Au final, depuis que le FOMC a relevé les taux en décembre, l’économie américaine connaît un taux de croissance relativement modeste.

L’atmosphère s’est quelque peu améliorée avec la publication de statistiques plus encourageantes vers la fin du mois. Les ventes de détail ont fait un bond de 1,3 % en glissement mensuel en avril et les résultats provisoires de l’enquête de mai sur la confiance des ménages de l’Université du Michigan révèlent également un net regain d’optimisme.

Les minutes -du FOMC d’avril ont souligné un raffermissement de l’économie et sont apparues plus offensives que prévu par la plupart des investisseurs.

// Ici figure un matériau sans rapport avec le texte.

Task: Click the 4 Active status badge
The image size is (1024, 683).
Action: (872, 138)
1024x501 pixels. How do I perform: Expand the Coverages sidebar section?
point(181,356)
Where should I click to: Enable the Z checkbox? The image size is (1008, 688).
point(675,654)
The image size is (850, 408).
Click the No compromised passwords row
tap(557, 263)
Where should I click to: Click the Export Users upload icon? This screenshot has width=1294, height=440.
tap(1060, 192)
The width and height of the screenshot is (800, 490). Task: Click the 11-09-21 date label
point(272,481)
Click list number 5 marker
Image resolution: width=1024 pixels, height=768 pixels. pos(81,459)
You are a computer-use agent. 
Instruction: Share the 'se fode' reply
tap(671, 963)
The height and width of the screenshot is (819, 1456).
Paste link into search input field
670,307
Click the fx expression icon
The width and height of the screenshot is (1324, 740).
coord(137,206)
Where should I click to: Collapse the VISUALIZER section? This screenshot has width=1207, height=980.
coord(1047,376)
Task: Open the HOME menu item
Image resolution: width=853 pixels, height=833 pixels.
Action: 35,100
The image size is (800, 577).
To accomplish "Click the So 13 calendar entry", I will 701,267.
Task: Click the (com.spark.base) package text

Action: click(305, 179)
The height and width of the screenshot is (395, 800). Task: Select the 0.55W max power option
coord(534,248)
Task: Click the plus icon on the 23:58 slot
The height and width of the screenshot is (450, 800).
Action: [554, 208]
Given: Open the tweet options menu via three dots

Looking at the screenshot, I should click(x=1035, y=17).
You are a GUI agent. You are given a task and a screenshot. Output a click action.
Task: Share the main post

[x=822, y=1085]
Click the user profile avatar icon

Le 29 mai, Janet Yellen a déclaré que le redressement en cours de l’économie américaine justifierait un nouveau relèvement des taux « dans les prochains mois ».

Au plan sectoriel, la reprise actuelle des prix du pétrole n’a pas permis au rebond de l’énergie de perdurer du fait de prises de bénéfices. À l’inverse, les investisseurs se sont rués sur différentes technologiques et Apple a profité d’une « chasse aux bonnes affaires ». En cette période de regain d’appétit pour le risque, les investisseurs ont préféré les valeurs de croissance aux actions « value ».

  • Nous avons réduit nos positions sur l’industrie et les produits de base, et réinvesti les capitaux dégagés dans la santé et les technologies de l’information, principalement.
  • Nous avons renforcé ou pris des positions sur Apple, Amgen, NXPI, Amazon et Johnson&Johnson, entre autres, tout en allégeant ou liquidant nos participations dans Fedex, Occidental Petroleum et EOG Resources, par exemple.
  • Pour l’heure, la consommation discrétionnaire, la consommation de base, la santé, l’industrie et les technologies de l’information sont les secteurs les plus surpondérés au sein de notre stratégie.
  • Nos plus importantes positions actives sont Medtronic, Pepsico, Time Warner, Nike, Accenture et Johnson&Johnson.
  • Compte tenu de l’environnement actuel, les prévisions de croissance économique mondiale du FMI d’environ 3,2 % en 2016 et 3,5 % en 2017 semblent très audacieuses.
  • Cependant, dans la mesure où nous avons récemment décelé quelques signes précoces d’amélioration du contexte macroéconomique aux États-Unis, voire même dans les pays émergents, notre portefeuille sera sans doute progressivement réorienté vers des secteurs plus cycliques.
  • Le bas niveau des taux d’intérêt, la valorisation raisonnable des marchés des actions, l’abondance de liquidités, l’augmentation des dividendes et le renforcement des programmes de rachat d’actions, les opérations de fusion et acquisition et les résultats décents du premier trimestre sont autant de facteurs qui justifient des perspectives prudemment optimistes pour les marchés des actions.